__Instructions to follow__. From the passage below on CAPE-based stock return estimates, pull out the text from "It turns out" up to and including "say, 40 years.".

__Provided passage__.
++++++++
As you can see, the growth contribution on a 10 year horizon (yellow) is highly variable, despite relatively stable dividend contributions. The consequence of this variability is that the method’s total return estimates, based on a nice, neat 6% assumption, frequently turn out to be wrong.
For a concrete example, suppose that you try to use the method to estimate 10 year real total returns from November 1948 to November 1958. Your estimate will be way off, even though the CAPE ended the period almost exactly at the mean value of 17. The reason your estimate will be off is that corporate performance during the period was unusually strong, reflecting, in part, the high productivity growth and pent-up demand that was unleashed into the post-war economy. From November 1948 to November 1958, the real growth rate of the Shiller EPS was an abnormally high 6%, versus the 1% that the model would have predicted based on the dividend contribution. The actual return contribution from the sum of growth and dividends was 11%, versus the 6% that the model uses.
Given the depressed starting point of the CAPE in November 1948 (around 10), the method’s estimate of the future 10 year return was 11%. But the actual 10 year return that ensued was a whopping 17%, even though the method’s assumption that CAPE would mean-revert to 17 turned out to be true. The following chart highlights the large deviation.
Note that “Shillerization” of the returns cannot eliminate the deviation, because the deviation is driven by errors associated with a variable that is already a “Shillerization” of sorts–Shiller’s 10 year average of inflation-adjusted EPS. As a general rule, Shillerization only works for errors associated with excursions that are brief relative to the Shillerization time horizon. This error is not brief, but persists over a multi-decade period.
It turns out that the only way to eliminate the deviation is to use a longer time horizon. In practice, the method’s 6% assumption doesn’t hold over 10 year periods–there’s too much 10 year variability in corporate performance across history. It only holds over very long periods–north of, say, 40 years.
The following chart shows the trailing 10 year and the trailing 40 year Shiller EPS growth rate errors from 1921 to 2014 (actual Shiller EPS growth rate minus model-expected Shiller EPS growth rate given the contribution of dividends):
As you can see, using a longer time horizon pulls the error (red line) down towards zero, rendering the 6% assumption, and the method in general, more reliable.
The following chart shows the sum (black line) of the growth (gold) and dividend (green) contributions from 1921 to 2014 using a trailing 40 year horizon instead of a trailing 10 year horizon:
As you can see, on a trailing 40 year horizon, the black line gets much closer to a consistent 6%. It stays roughly within 1% of that value across the entire period, minimizing the error.
To return to the previous 1948-1958 example, if you use the method to predict the return over the trailing 40 years instead of the trailing 10 years–starting in November of 1918 instead of 1948–you dilute the 1948-1958 anomaly with three decades worth of additional economic data. The 6% assumption ends up being significantly closer to the actual sum of the growth and dividend contributions, which from 1918 to 1948 turned out to be 5.3%.
Now, let’s look at the second source of error, variabilities in the valuations at which dividends are reinvested. This error rarely gets noticed, but it matters. In a recent piece, I gave a concrete example of how powerful it can be–over the long-term, it’s capable of rendering a permanent 66% market crash more lucrative for existing investors than a permanent 200% market melt-up (assuming, of course, that the crash and the melt-up are driven by changes in valuation, rather than changes in actual earnings).
++++++++
__Source material__.
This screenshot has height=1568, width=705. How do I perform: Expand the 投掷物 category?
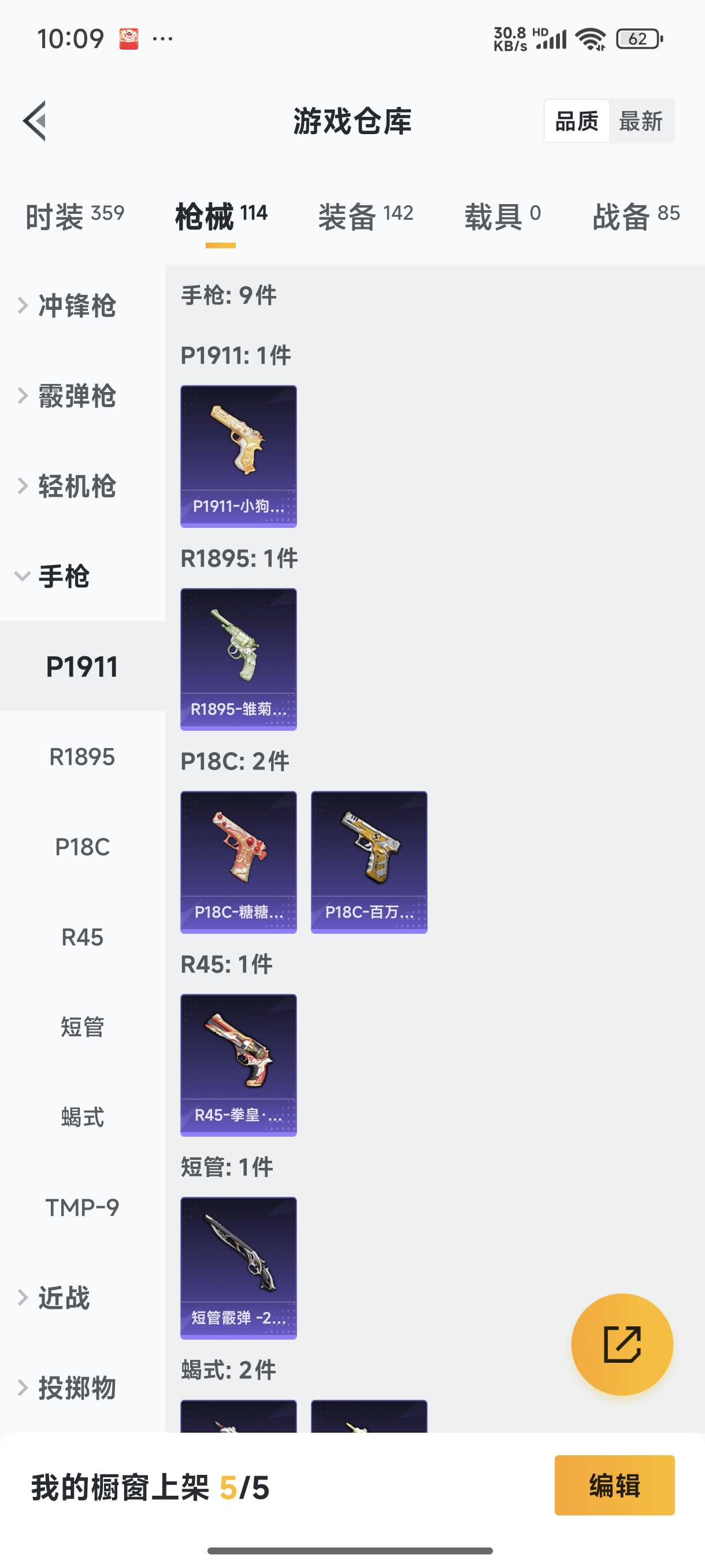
++++++++
__Answer to the exercise__.
It turns out that the only way to eliminate the deviation is to use a longer time horizon. In practice, the method’s 6% assumption doesn’t hold over 10 year periods–there’s too much 10 year variability in corporate performance across history. It only holds over very long periods–north of, say, 40 years.